The soil and the climate have always been here.  But it took a few centuries to find the right grapes to plant, to develop the needed modern techniques in the vineyards and wineries, and to see winegrowers emerge with the knowledge, stamina, resources and vision to create iconic, high-quality wines vintage after vintage.

It should no longer be a surprise that the East Coast – particularly the Atlantic Coast region of New Jersey, Pennsylvania, Maryland and Virginia, all drained by the creeks and rivers of the Chesapeake and Delaware bays – can produce and is producing excellent wines.

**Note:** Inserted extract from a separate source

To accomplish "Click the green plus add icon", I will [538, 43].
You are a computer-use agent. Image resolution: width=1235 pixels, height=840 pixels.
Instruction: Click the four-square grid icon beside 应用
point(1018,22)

The East Coast is also developing distinct if not always officially delineated wine regions – the cooler areas of New York’s Long Island and Finger Lakes and the still on-the-fringe region of New England to the north and the warmer regions of the Piedmont of Charlottesville, Virginia, and the Carolinas to the south, with the baysides of the Atlantic Coast in the middle. Each area is producing critically and commercially successful wines, in spite of the humidity and seasonal extremes.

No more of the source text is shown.